(Dataset items)
* * * * * * * * *

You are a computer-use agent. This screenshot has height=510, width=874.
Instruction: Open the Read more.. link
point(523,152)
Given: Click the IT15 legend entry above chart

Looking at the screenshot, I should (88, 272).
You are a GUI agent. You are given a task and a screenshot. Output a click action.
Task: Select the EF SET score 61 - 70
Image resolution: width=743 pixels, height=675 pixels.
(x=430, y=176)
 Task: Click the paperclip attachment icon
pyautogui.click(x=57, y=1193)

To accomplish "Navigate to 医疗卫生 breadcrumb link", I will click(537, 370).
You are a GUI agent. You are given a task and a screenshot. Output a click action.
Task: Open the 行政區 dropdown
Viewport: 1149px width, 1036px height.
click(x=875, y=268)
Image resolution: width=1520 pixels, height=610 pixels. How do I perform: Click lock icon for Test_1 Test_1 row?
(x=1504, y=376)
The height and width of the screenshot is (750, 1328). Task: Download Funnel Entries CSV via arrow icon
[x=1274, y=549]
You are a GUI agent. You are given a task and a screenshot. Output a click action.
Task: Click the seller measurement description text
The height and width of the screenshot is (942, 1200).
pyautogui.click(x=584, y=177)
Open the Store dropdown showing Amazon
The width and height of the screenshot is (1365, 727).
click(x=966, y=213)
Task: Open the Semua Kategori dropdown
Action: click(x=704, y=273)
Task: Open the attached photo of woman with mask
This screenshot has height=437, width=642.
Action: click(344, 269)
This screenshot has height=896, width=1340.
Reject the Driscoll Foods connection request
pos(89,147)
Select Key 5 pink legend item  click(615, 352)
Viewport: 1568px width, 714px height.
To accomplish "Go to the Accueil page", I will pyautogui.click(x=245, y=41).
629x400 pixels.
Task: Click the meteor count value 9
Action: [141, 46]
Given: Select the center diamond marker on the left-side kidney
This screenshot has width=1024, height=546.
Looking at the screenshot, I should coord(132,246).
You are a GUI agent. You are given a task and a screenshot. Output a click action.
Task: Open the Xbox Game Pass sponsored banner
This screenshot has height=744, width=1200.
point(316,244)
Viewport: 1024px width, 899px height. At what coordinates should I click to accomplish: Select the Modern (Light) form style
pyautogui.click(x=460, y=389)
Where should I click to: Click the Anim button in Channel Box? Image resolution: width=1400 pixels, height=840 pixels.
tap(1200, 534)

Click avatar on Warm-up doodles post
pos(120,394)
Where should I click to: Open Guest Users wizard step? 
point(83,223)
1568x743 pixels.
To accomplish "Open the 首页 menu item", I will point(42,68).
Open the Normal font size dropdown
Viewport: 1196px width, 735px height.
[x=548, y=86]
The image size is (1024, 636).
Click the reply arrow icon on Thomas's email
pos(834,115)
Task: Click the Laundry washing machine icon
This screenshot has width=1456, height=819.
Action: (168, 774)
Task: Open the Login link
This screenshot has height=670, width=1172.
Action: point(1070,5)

* * * * * * * * *

*Your task:*
Please reproduce every line of the records above without any changes.

*Result for this task:*
You are a computer-use agent. This screenshot has height=510, width=874.
Instruction: Open the Read more.. link
point(523,152)
Given: Click the IT15 legend entry above chart

Looking at the screenshot, I should (88, 272).
You are a GUI agent. You are given a task and a screenshot. Output a click action.
Task: Select the EF SET score 61 - 70
Image resolution: width=743 pixels, height=675 pixels.
(x=430, y=176)
 Task: Click the paperclip attachment icon
pyautogui.click(x=57, y=1193)

To accomplish "Navigate to 医疗卫生 breadcrumb link", I will click(537, 370).
You are a GUI agent. You are given a task and a screenshot. Output a click action.
Task: Open the 行政區 dropdown
Viewport: 1149px width, 1036px height.
click(x=875, y=268)
Image resolution: width=1520 pixels, height=610 pixels. How do I perform: Click lock icon for Test_1 Test_1 row?
(x=1504, y=376)
The height and width of the screenshot is (750, 1328). Task: Download Funnel Entries CSV via arrow icon
[x=1274, y=549]
You are a GUI agent. You are given a task and a screenshot. Output a click action.
Task: Click the seller measurement description text
The height and width of the screenshot is (942, 1200).
pyautogui.click(x=584, y=177)
Open the Store dropdown showing Amazon
The width and height of the screenshot is (1365, 727).
click(x=966, y=213)
Task: Open the Semua Kategori dropdown
Action: click(x=704, y=273)
Task: Open the attached photo of woman with mask
This screenshot has height=437, width=642.
Action: click(344, 269)
This screenshot has height=896, width=1340.
Reject the Driscoll Foods connection request
pos(89,147)
Select Key 5 pink legend item  click(615, 352)
Viewport: 1568px width, 714px height.
To accomplish "Go to the Accueil page", I will pyautogui.click(x=245, y=41).
629x400 pixels.
Task: Click the meteor count value 9
Action: [141, 46]
Given: Select the center diamond marker on the left-side kidney
This screenshot has width=1024, height=546.
Looking at the screenshot, I should coord(132,246).
You are a GUI agent. You are given a task and a screenshot. Output a click action.
Task: Open the Xbox Game Pass sponsored banner
This screenshot has height=744, width=1200.
point(316,244)
Viewport: 1024px width, 899px height. At what coordinates should I click to accomplish: Select the Modern (Light) form style
pyautogui.click(x=460, y=389)
Where should I click to: Click the Anim button in Channel Box? Image resolution: width=1400 pixels, height=840 pixels.
tap(1200, 534)

Click avatar on Warm-up doodles post
pos(120,394)
Where should I click to: Open Guest Users wizard step? 
point(83,223)
1568x743 pixels.
To accomplish "Open the 首页 menu item", I will point(42,68).
Open the Normal font size dropdown
Viewport: 1196px width, 735px height.
[x=548, y=86]
The image size is (1024, 636).
Click the reply arrow icon on Thomas's email
pos(834,115)
Task: Click the Laundry washing machine icon
This screenshot has width=1456, height=819.
Action: (168, 774)
Task: Open the Login link
This screenshot has height=670, width=1172.
Action: point(1070,5)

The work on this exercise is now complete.